[What to work on]
(a) From the passage on airship history, pull out word for word the span that starts at "The first airship" and ends after "and Arthur C.".
(b) Extend the passage on airship history with new text that follows on from its final sentence.

[Extract to read]

The first airship was invented in France in 1850 by Pierre Jullien. The first steam-powered airship flew in 1852 and was invented by
Herni Giffard.[2]
The first round-trip in an airship was flown by Charles Renard and Arthur C.
Kribs in 1884. Renard and Kribs flew the electric motor-propelled La France for
8 kilometres. It wasn’t until after World War One that airships were capable of
commercial transatlantic flights. They were considered by some as a quicker and
cheaper way to cross an ocean than a ship. However, after the tragic
destruction of the Hindenburg airship in New Jersey in 1937, interest in
airships waned and was replaced by fixed-wing commercial aircraft.[3]
Australia’s first airships were bought by Alan Bond in 1987
from the UK’s Airship Industries in Cardington (which Bond Corp owned).[4]
They were 16-seat vehicles equipped with two Porsche 930-67 piston engines and
painted in Swan Premium colours (Swan Brewery was owned by Bond.) They were
sourced from the UK, and flown over Fremantle during the America’s Cup, before
being utilised as a tourist attraction over Sydney later the same year.[5]
Bonds airships attracted controversy after offering $200 joyrides over Sydney
in 1987. The airship joyrides were short-lived after hundreds of complaints
about noise, privacy and advertisements for alcohol and tobacco.[6]
As a counterpoint to the conspiracy theory that the technology
was lost, Alan Birchmore said in a 1988 interview with Anne Burns,
Airships were overlooked for so long because the technology
wasn't there to make them work. They just had to wait in the queue for
technology to make the tough new materials available and a brilliant designer
to put them to work.[7]
Bonds airships were withdrawn from use in Australia in 1993.[8]
One of those airships now flies in Japan, the other in the USA. Airships are
still utilised in the USA as floating advertising billboards, further debunking
the conspiracy theory of ‘lost technology’.

[Dataset excerpt]
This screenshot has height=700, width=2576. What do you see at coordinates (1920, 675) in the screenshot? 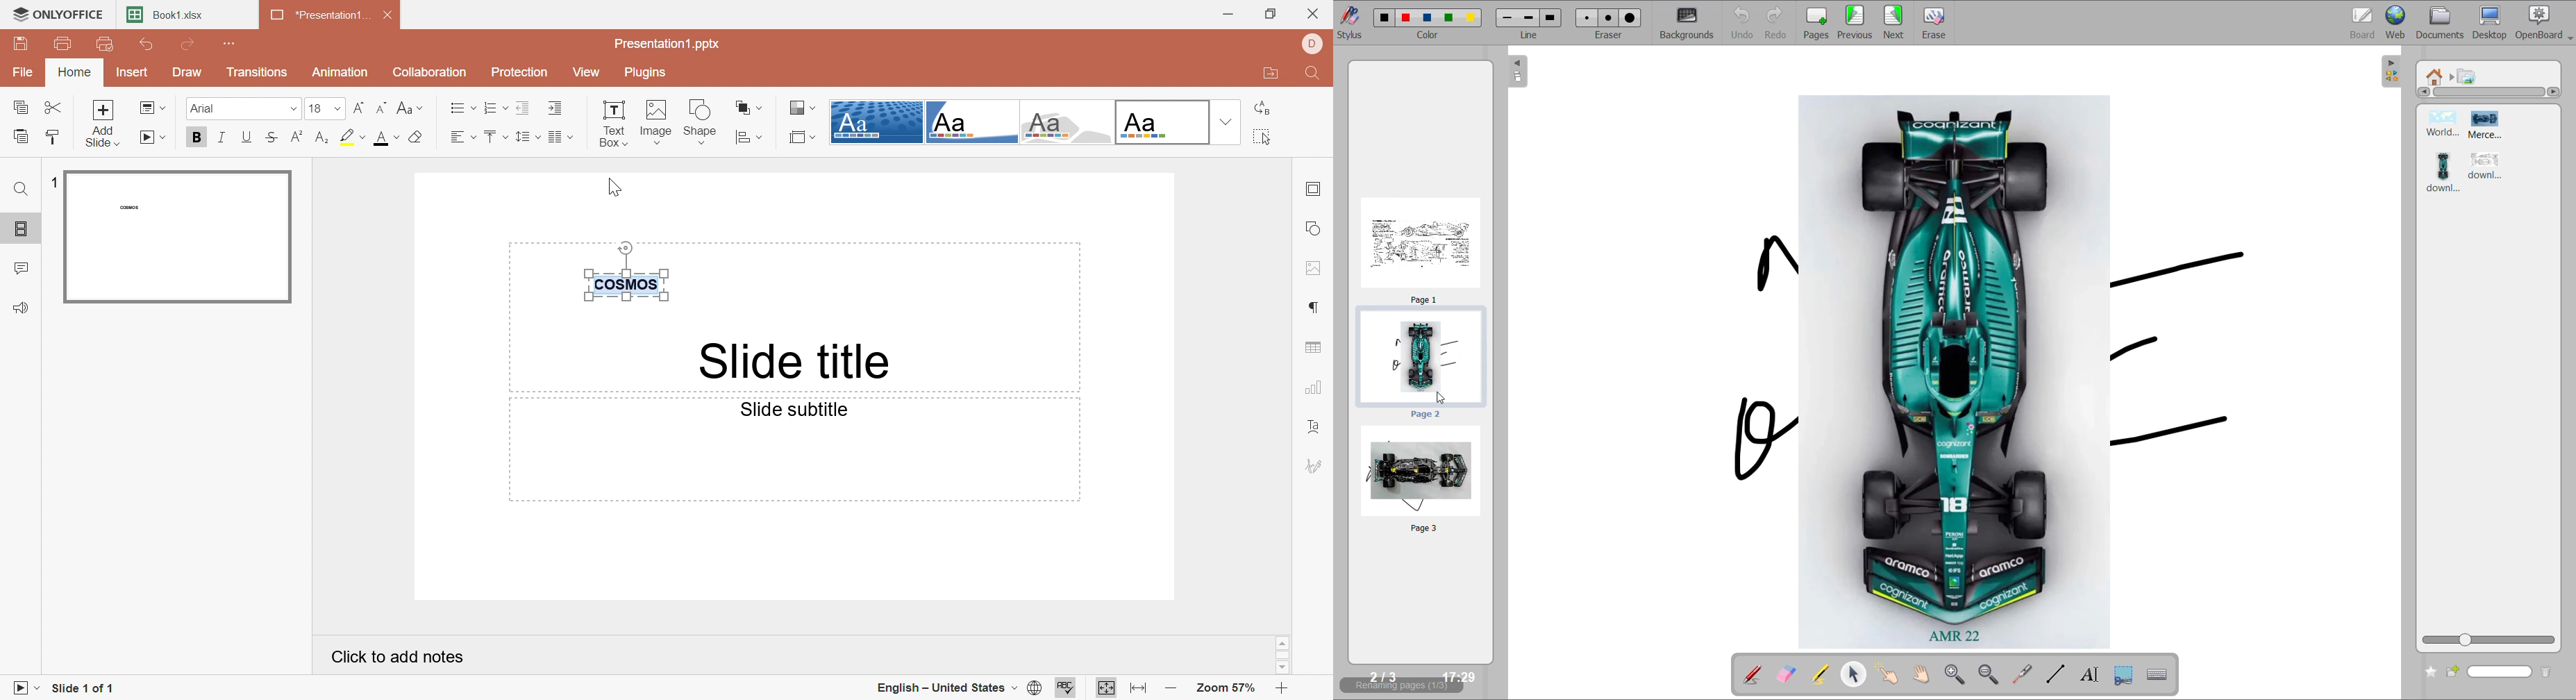
I see `scroll page` at bounding box center [1920, 675].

[Answers to the exercises]
(a)
The first airship was invented in France in 1850 by Pierre Jullien. The first steam-powered airship flew in 1852 and was invented by
Herni Giffard.[2]
The first round-trip in an airship was flown by Charles Renard and Arthur C.

(b)
The Adelaide General Post Office was completed in 1872. It
took another three years before the clock was installed in 1875. The Adelaide
Town Hall was opened in 1866. It was 69 years later in 1935 that former Lord
Mayor, Sir J Lavington Bonython donated a clock to be placed in the tower. The
electric clock was switched on in 1935.
I am yet to see photographic evidence
of any airship attached to a mooring dock on any Adelaide building. Such a
grandiose event would have been documented by one of Adelaide’s many
photographers of the period. “But those photos were wiped from history,’ I hear
the conspirators say!
Why hide airship technology from the public, what would it achieve? Who would
try and delete this part of history – the Illuminati, shadow governments? It is
almost, always a ’them’, a person, government, or secret society with power,
that the conspiracy theorist doesn’t trust, often for spurious personal
reasons, or to feel a sense of belonging to a larger group of like-minded
people.[9]
I have no doubt that I’ll now be accused of being a shadow operative or
whatever term is used for someone who doesn’t believe this conspiracy theory is
real!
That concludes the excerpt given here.